EXERCICE A:
Recopiez le passage du texte sur l'amitié rompue, à partir de « Je pensais certaines » jusqu'à « ma vie elle-même. » inclus.

TEXTE DONNÉ:
::::
Quinze ans d'amitié envolés en une soirée
Rédigé par Une Voix
Classé dans : Amours
J’ai beaucoup souffert de cette brusque rupture d’amitié. J’en ai énormément souffert.
Je pensais certaines amitiés indéfectibles, éternelles. Solidement en place pour la vie entière. Quand cette amitié s’est brusquement arrêtée, ça m’a fait un mal de chien. Un mal insupportable. Inacceptable pendant des mois, des années. A vouloir en crever. Comme pour dire à cet ami que pour moi, l’amitié était sacrée. Comme pour lui dire que pour moi, la valeur des liens affectifs de ma vie était supérieure à ma vie elle-même.
::::
EXERCICE B:
Repérez dans la liste chaque ligne où figure la chaîne « located », puis recopiez ces lignes.

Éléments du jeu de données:
::::
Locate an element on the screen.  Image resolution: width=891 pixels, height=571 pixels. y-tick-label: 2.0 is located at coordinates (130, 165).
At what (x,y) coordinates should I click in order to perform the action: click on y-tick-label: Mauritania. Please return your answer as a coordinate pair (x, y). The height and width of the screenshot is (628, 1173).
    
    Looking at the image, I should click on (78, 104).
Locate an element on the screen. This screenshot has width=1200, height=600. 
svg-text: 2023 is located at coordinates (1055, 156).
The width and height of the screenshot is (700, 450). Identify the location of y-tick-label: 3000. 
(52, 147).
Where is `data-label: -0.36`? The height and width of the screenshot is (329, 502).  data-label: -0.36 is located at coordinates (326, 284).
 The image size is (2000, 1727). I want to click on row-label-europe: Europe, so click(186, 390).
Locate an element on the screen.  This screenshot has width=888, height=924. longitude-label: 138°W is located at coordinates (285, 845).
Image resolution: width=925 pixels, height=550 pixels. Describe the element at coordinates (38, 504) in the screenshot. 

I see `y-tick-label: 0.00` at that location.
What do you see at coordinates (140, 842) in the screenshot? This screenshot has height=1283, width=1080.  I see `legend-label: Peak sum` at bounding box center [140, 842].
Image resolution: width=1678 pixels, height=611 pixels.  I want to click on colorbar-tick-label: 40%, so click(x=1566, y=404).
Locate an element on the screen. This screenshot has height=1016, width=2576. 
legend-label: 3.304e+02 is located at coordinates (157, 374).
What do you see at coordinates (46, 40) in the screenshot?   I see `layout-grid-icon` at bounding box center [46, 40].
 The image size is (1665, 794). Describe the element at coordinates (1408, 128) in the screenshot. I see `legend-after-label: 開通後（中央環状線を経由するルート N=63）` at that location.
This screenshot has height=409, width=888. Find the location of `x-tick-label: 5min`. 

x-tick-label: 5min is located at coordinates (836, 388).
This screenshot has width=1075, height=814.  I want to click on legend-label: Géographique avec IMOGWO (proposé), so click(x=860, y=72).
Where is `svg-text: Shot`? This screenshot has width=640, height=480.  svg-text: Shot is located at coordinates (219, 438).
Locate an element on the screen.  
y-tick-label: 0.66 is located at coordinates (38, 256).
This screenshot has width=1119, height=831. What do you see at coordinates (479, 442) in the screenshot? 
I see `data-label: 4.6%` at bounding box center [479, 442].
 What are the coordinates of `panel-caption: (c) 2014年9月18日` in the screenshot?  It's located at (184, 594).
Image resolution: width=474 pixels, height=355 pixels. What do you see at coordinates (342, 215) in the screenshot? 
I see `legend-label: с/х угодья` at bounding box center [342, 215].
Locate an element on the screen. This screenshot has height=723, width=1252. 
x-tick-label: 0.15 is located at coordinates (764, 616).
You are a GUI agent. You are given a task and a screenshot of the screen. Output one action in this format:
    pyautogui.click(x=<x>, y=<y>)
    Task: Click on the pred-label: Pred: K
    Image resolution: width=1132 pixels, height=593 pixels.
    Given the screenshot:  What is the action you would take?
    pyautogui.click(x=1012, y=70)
::::
RÉPONSE FINALE A:
Je pensais certaines amitiés indéfectibles, éternelles. Solidement en place pour la vie entière. Quand cette amitié s’est brusquement arrêtée, ça m’a fait un mal de chien. Un mal insupportable. Inacceptable pendant des mois, des années. A vouloir en crever. Comme pour dire à cet ami que pour moi, l’amitié était sacrée. Comme pour lui dire que pour moi, la valeur des liens affectifs de ma vie était supérieure à ma vie elle-même.

RÉPONSE FINALE B:
Locate an element on the screen.  Image resolution: width=891 pixels, height=571 pixels. y-tick-label: 2.0 is located at coordinates (130, 165).
svg-text: 2023 is located at coordinates (1055, 156).
Where is `data-label: -0.36`? The height and width of the screenshot is (329, 502).  data-label: -0.36 is located at coordinates (326, 284).
Locate an element on the screen.  This screenshot has width=888, height=924. longitude-label: 138°W is located at coordinates (285, 845).
legend-label: 3.304e+02 is located at coordinates (157, 374).
x-tick-label: 5min is located at coordinates (836, 388).
Where is `svg-text: Shot`? This screenshot has width=640, height=480.  svg-text: Shot is located at coordinates (219, 438).
y-tick-label: 0.66 is located at coordinates (38, 256).
 What are the coordinates of `panel-caption: (c) 2014年9月18日` in the screenshot?  It's located at (184, 594).
x-tick-label: 0.15 is located at coordinates (764, 616).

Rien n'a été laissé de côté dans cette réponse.